- [DIRECTIVE 1]
According to the Houston option period page, how many days does the Texas option period give a buyer?
- [DIRECTIVE 2]
Using the Houston option period page, explain why Texas gives buyers more than the inspection contingency found in most other states.

- [SELECTED TEXT]
____________________

Home / Buy / Option Period & Inspections
The Houston option period, run right.
I’m Eddie Weir, Houston REALTOR® with REMAX in Greater Houston. The Texas option period is the most distinctive feature of TREC contracts and the buyer’s most important window of leverage. 7 to 10 days to inspect, renegotiate, or terminate — for any reason. Here’s exactly how the option period works on a Houston purchase, what to inspect, and how to use the window strategically.
Why The Texas Option Period Matters
The Buyer’s Most Powerful Window
Most U.S. states give buyers an inspection contingency that lets them negotiate or walk based on inspection findings. Texas goes further. The option period is a paid right to terminate the entire contract for ANY reason — not just inspection issues. Cold feet, family emergency, found something better, decided you don’t like the neighborhood after a second drive-by — all valid grounds during the option window. As a Houston REALTOR® representing the buyer, my job during this window is to make sure you have all the information you need to make the right call.

____________________

- [SOURCE EXCERPT]
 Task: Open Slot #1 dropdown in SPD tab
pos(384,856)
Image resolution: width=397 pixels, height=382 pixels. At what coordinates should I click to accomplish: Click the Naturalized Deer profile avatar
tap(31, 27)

____________________

- [WRITTEN RESPONSE 1]
7 to 10 days.

- [WRITTEN RESPONSE 2]
Most states let buyers negotiate or walk away only on the basis of inspection findings. The Texas option period is a paid right to terminate the entire contract for any reason, such as cold feet, a family emergency or disliking the neighborhood.